**PROBLEM TO WORK ON:** After locating the line that contains "Screen dimensions: 1200x781" in the listing below, write out that line and every following line exactly, with no other output.

THE DATA Block Start

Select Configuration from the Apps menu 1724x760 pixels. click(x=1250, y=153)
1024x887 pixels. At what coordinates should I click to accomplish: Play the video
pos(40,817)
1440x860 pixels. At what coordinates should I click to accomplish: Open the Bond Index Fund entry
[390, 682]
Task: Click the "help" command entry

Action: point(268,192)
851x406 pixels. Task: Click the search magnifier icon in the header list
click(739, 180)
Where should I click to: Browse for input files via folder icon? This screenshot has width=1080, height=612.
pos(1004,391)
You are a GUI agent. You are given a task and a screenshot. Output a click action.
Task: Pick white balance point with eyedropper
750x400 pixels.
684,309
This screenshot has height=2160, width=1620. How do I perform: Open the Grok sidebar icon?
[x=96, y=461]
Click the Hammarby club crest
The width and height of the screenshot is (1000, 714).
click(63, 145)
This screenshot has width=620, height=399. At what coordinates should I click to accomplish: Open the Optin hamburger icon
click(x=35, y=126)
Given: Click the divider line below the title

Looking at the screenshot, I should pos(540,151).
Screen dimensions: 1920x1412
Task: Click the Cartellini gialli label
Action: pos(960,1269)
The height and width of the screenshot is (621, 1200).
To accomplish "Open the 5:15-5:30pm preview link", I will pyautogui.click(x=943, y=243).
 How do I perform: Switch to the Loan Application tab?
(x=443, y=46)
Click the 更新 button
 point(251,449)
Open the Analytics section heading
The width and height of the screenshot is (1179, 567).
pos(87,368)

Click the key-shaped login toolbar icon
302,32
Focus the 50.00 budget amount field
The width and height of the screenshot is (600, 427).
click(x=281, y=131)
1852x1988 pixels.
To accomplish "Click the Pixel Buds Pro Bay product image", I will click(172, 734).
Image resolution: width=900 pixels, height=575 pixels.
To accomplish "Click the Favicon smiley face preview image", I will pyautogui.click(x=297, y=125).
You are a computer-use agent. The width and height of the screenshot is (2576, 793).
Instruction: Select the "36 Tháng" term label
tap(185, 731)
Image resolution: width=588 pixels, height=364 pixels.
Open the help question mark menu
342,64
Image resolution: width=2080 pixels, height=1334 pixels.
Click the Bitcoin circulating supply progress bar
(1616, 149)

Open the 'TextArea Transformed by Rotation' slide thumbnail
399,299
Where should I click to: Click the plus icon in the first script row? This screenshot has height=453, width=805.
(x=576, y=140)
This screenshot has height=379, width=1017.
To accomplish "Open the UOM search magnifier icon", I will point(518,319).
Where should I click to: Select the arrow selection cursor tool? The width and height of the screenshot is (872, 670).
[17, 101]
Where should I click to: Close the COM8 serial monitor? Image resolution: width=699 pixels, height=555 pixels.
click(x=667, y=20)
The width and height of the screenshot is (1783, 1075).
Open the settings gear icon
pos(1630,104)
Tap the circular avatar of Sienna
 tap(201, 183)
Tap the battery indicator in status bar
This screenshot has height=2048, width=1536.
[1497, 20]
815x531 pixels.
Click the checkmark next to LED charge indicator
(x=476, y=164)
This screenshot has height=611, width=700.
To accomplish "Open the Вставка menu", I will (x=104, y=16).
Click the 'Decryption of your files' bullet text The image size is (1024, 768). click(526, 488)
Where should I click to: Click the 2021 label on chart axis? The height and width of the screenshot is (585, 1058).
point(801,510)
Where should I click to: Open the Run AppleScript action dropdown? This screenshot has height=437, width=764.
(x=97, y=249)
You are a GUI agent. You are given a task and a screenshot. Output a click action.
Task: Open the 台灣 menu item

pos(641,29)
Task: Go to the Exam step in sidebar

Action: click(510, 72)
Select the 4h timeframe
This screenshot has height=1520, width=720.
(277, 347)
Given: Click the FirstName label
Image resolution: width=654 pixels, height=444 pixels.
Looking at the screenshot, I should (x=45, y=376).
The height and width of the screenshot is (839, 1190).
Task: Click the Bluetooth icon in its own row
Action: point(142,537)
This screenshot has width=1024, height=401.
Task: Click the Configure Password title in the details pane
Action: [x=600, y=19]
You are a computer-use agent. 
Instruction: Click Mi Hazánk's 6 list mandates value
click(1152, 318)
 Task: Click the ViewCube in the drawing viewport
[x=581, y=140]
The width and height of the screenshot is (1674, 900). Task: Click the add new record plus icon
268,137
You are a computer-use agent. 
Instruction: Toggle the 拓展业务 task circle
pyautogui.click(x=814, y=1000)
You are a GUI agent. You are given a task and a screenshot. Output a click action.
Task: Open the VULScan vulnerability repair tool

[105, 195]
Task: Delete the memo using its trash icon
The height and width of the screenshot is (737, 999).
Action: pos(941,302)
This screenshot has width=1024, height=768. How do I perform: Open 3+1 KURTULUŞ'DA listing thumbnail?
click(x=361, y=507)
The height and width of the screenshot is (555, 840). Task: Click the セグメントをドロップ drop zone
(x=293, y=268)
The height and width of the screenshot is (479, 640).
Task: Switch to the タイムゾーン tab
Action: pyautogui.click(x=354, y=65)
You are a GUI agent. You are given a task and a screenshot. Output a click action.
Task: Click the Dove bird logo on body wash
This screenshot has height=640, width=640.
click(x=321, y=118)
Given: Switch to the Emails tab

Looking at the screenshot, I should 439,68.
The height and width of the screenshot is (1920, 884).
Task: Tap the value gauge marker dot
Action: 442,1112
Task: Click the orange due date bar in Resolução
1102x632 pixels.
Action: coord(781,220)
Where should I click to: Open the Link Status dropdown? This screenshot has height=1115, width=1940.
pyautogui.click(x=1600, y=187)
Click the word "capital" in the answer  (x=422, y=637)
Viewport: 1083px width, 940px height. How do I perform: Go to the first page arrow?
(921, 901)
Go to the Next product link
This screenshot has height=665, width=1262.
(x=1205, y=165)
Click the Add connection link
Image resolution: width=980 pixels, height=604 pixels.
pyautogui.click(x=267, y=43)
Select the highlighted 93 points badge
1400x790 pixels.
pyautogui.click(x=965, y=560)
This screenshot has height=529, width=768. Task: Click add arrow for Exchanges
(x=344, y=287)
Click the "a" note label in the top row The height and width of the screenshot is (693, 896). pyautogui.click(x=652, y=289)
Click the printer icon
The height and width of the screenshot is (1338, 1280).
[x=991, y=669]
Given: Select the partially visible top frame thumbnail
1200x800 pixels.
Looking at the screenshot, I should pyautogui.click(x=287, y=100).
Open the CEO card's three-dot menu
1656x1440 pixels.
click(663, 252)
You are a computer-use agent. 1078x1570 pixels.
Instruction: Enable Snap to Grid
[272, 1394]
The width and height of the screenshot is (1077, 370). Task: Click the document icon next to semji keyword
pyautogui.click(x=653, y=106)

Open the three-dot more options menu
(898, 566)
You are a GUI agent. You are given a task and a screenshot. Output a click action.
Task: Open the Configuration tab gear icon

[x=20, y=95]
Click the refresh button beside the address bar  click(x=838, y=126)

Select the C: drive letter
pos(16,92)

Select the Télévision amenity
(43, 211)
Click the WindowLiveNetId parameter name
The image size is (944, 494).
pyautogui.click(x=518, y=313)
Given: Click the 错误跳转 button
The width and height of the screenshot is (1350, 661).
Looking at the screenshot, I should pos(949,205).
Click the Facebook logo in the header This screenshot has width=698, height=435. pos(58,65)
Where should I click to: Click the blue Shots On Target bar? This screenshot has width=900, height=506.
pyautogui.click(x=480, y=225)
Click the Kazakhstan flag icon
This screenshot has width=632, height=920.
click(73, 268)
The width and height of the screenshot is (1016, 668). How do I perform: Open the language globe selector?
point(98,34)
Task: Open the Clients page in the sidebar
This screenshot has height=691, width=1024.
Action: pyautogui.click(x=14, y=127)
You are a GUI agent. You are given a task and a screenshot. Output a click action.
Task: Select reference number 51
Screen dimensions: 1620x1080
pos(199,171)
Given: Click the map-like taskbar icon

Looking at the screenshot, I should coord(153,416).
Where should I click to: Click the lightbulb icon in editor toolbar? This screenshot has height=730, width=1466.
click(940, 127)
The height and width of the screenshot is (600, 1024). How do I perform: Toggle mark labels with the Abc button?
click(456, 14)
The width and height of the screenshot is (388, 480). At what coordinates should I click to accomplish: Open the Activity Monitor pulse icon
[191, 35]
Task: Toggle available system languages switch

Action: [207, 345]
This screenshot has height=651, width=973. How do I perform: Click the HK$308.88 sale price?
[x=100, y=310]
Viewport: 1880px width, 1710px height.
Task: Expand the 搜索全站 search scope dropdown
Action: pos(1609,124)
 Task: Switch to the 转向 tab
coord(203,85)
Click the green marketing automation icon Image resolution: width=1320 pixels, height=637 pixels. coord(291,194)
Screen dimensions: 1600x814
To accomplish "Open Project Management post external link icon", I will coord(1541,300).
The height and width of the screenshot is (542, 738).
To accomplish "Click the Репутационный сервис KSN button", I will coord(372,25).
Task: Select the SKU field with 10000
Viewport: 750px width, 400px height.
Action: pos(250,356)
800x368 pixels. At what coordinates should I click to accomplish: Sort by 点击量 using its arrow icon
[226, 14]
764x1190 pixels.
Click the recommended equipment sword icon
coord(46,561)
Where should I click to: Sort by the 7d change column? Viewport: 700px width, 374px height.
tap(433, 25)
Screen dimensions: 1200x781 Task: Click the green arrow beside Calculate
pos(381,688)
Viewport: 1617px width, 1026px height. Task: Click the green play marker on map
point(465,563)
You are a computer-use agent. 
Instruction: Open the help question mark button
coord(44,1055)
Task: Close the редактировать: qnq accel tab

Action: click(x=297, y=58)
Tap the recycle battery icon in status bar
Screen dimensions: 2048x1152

THE DATA Block End

**SOLUTION:**
Screen dimensions: 1200x781 Task: Click the green arrow beside Calculate
pos(381,688)
Viewport: 1617px width, 1026px height. Task: Click the green play marker on map
point(465,563)
You are a computer-use agent. 
Instruction: Open the help question mark button
coord(44,1055)
Task: Close the редактировать: qnq accel tab

Action: click(x=297, y=58)
Tap the recycle battery icon in status bar
Screen dimensions: 2048x1152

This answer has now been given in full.